Ezoteryzm to dostępna wiedza dla wybranych. Podobnie
definiowana jest gnoza (forma świadomości religijnej, narzędzia samozbawienia).
Ezoteryzm gnostycki uprawiali Ireneusz, Hipolit czy Epifaniusz. Ireneusz mówił:
Tym, których przez zwykłe pytania odwiedli od wiary i uczynili powolnymi
sobie słuchaczom, opowiadają potem prywatnie swe niewypowiedziane tajemnice
Pełni (Adversus Hareses III.15.2).
Gnostycyzm był bardzo popularny w I wieku.
Niezrozumiałość przesłania Jezusa, brak o Nim rzetelnej wiedzy powodowało, że
uważano, że tajemnica wywodzi się z Bożej koncepcji. W Nag Hammadi odnaleziono
głównie pisma gnostyckie. jak Apokryf Jana, Apokalipsa Jakuba, Apokalipsa
Piotra i inne. Ewangelia Tomasza rozpoczyna się od słów: To są
tajemne słowa, które Jezus żywy wypowiedział, a zapisał je Didymos Juda Tomasz.
Ireneusz uważał potajemne nauczanie wybranych uczniów za normalne.
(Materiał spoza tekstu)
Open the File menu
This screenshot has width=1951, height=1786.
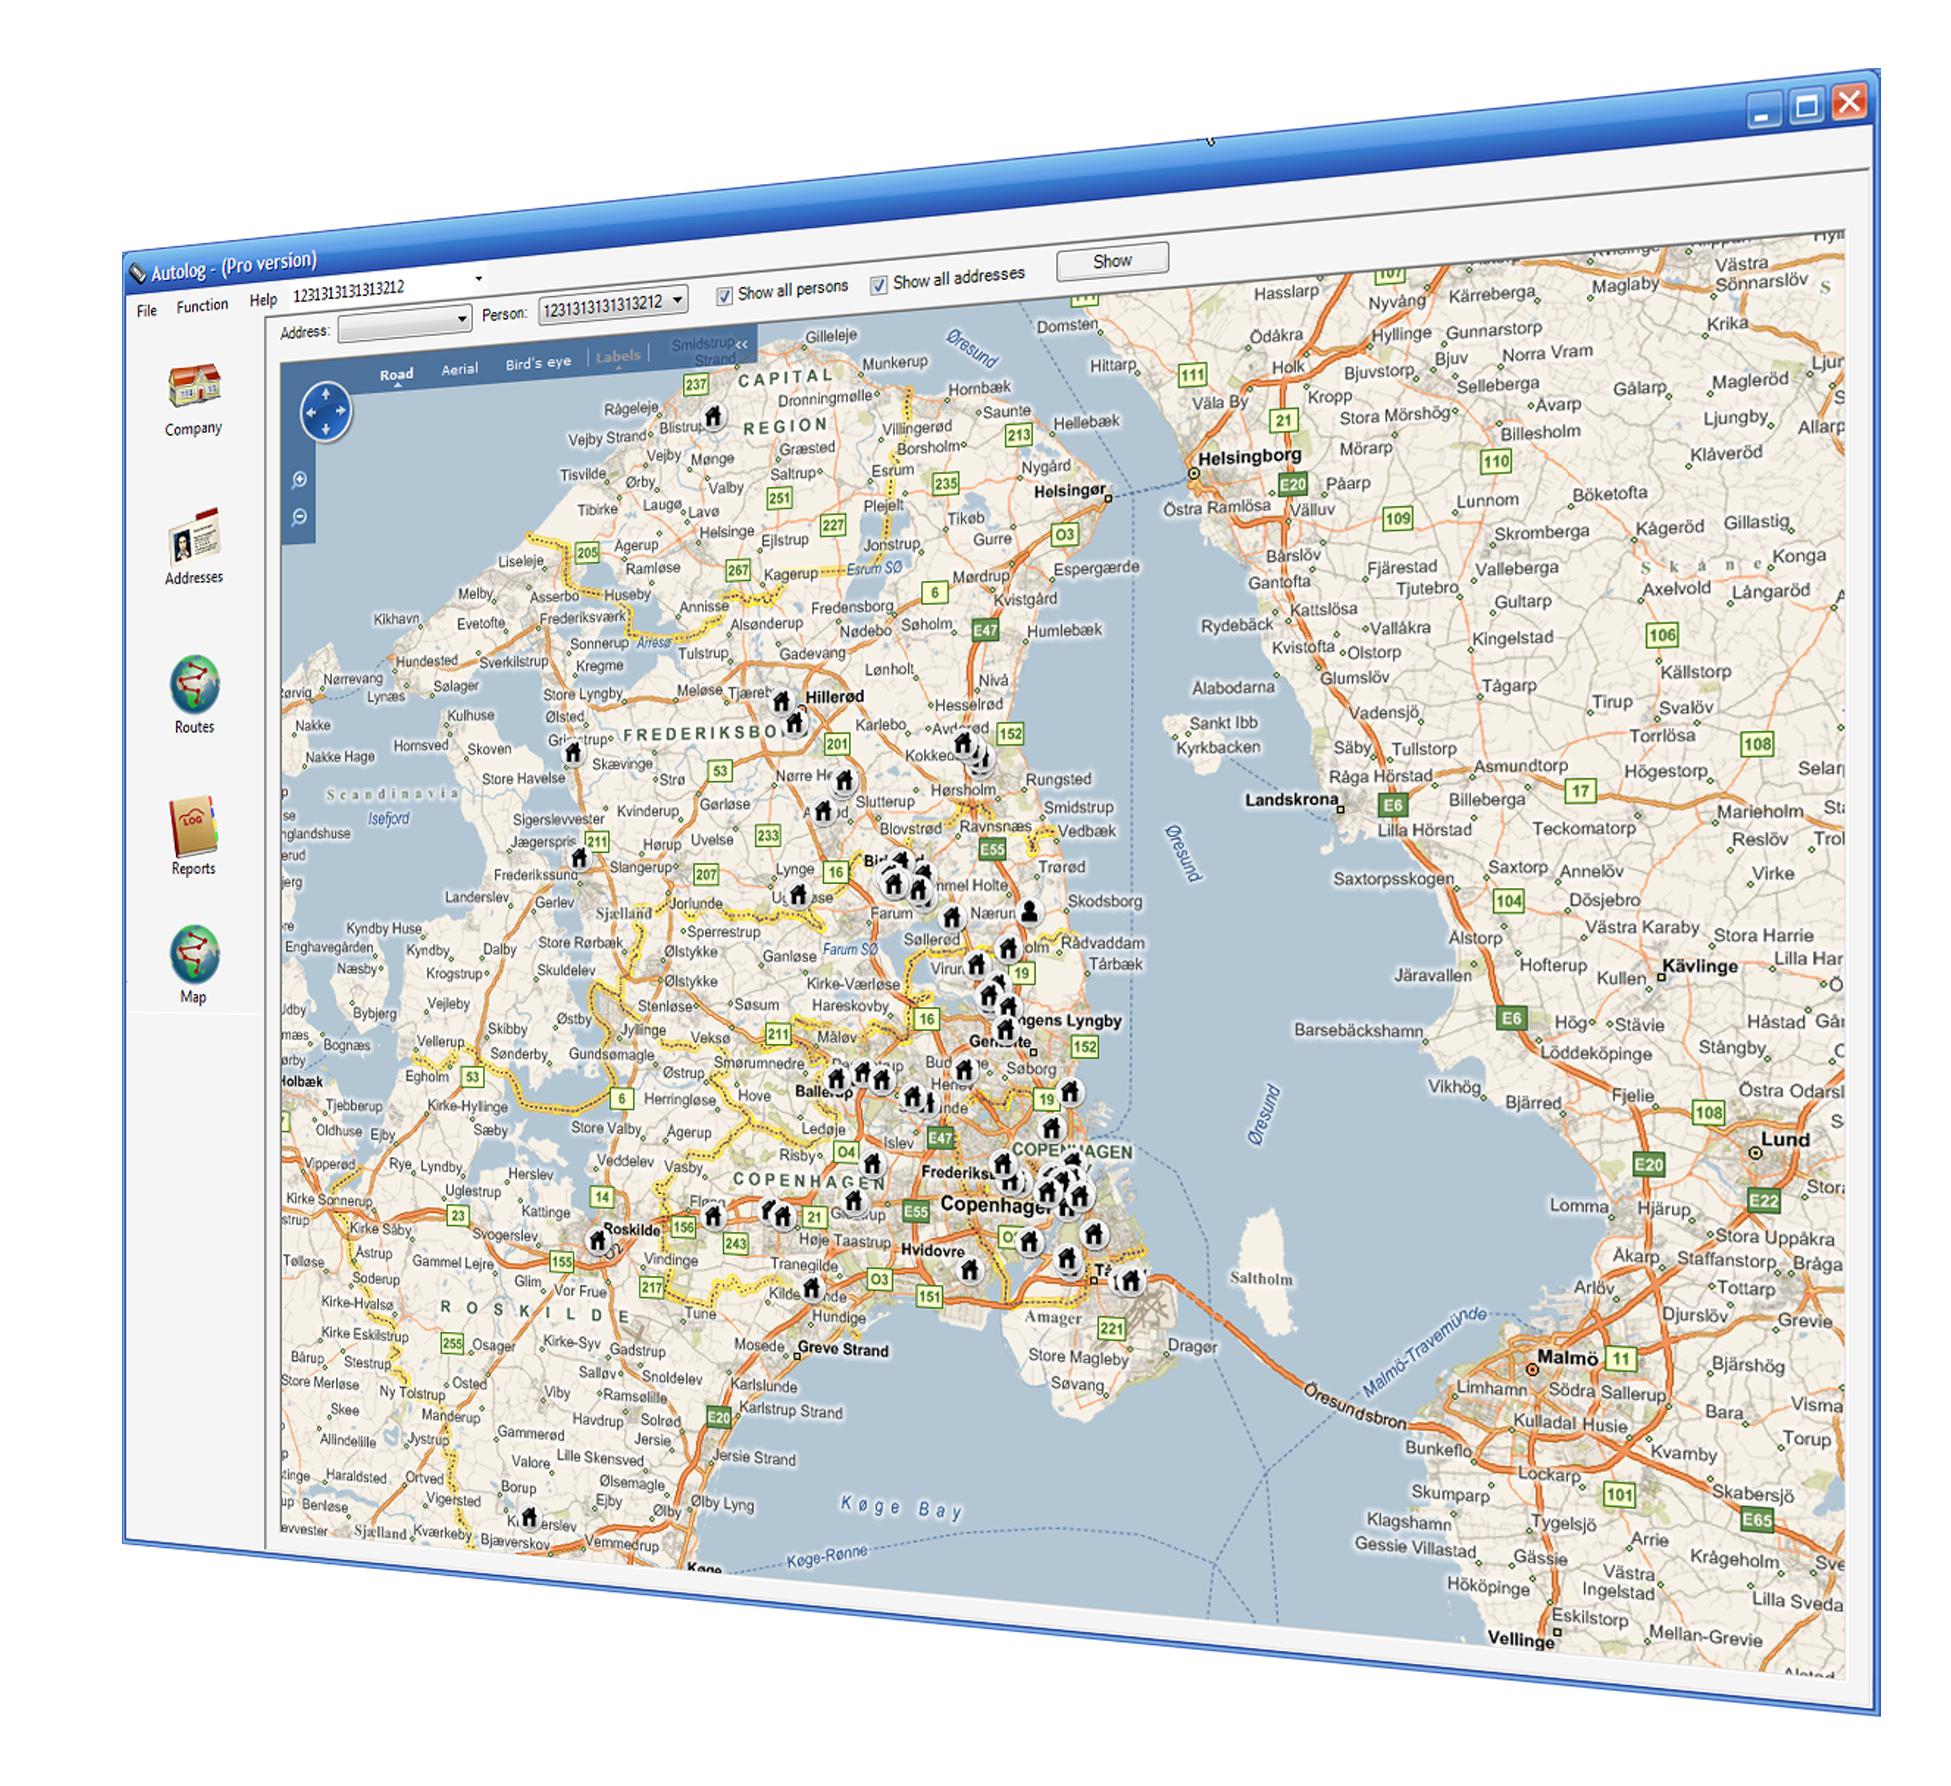(x=147, y=311)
Tajemne
pouczenia wiązały się z godnością wybranych. Tajemnicą były nie tylko słowa
Jezusa, ale i cała Jego Osoba. Ba, nawet imię Jezusa było tajemnicą. Ta
atmosfera tajemniczości miała wpływ na
doktrynę wiary. Łatwiej było w tej atmosferze przyjmować niezwykłe konstrukcje
teologiczne (preegzystencja Jezusa, troistość Boga, istnienie eonów, działanie
aniołów i szatana). Wystarczyło zaznaczyć, że to tajemnica. W ten sposób
wyrażano jakby akceptację na wprowadzenie do doktryny chrześcijańskiej pojęć o
konstrukcjach niezwykłych. Do komentarzy biblijnych stosowano mistykę liczb.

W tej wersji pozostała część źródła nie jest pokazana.